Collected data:
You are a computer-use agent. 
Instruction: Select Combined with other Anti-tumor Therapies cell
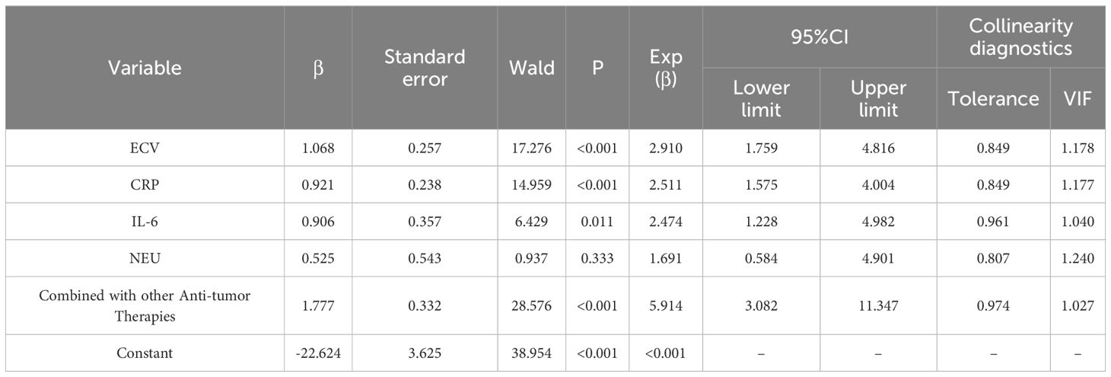[x=145, y=305]
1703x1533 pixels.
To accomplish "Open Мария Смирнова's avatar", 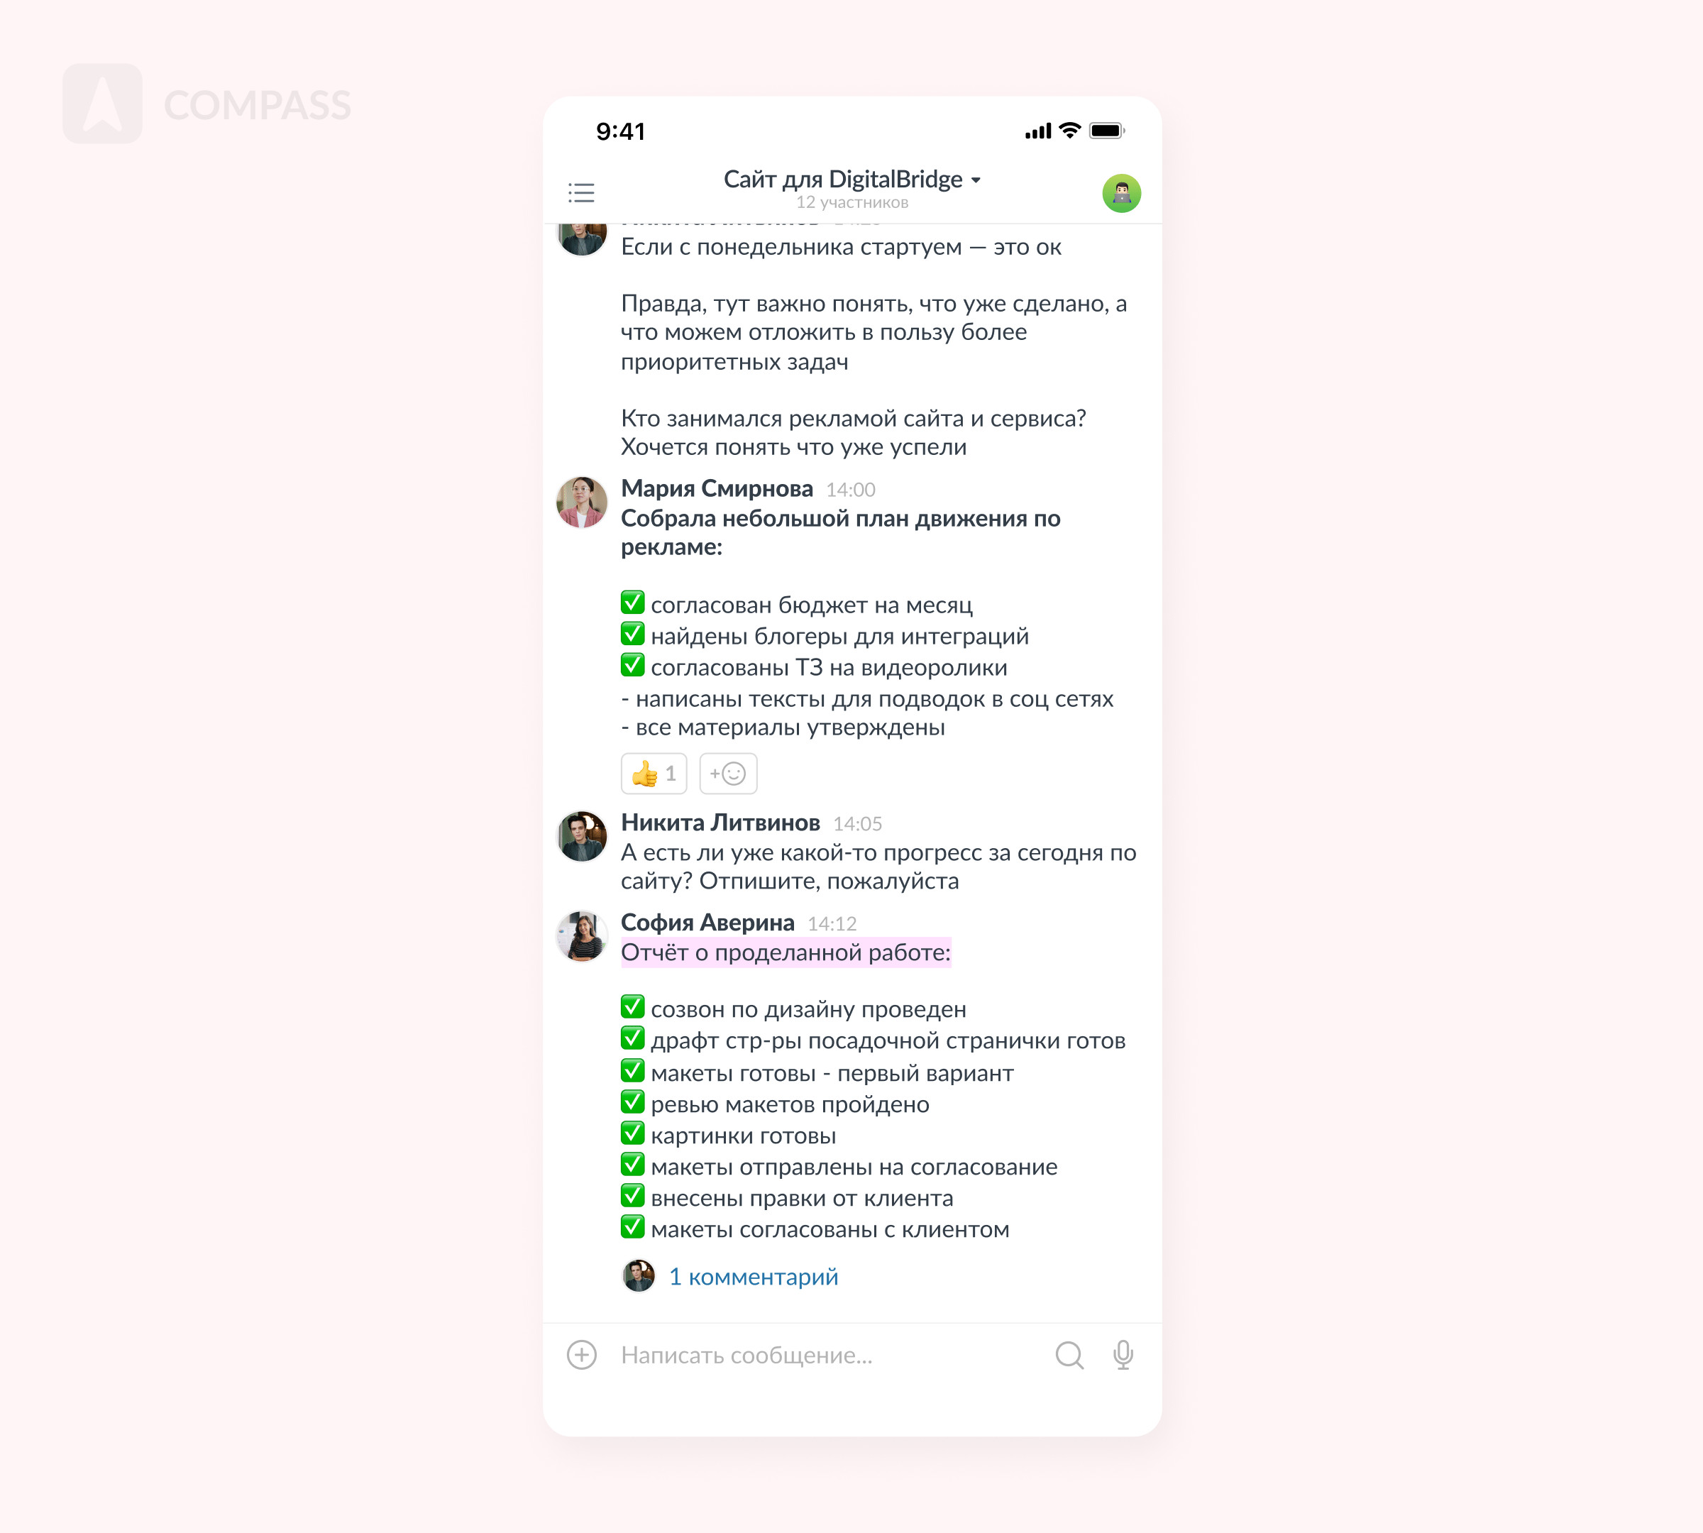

§ **TASK DIRECTIONS**
The result should be the full set of entries above, restated exactly and without images.

§ **EXPECTED ANSWER**
You are a computer-use agent. 
Instruction: Select Combined with other Anti-tumor Therapies cell
[x=145, y=305]
1703x1533 pixels.
To accomplish "Open Мария Смирнова's avatar", 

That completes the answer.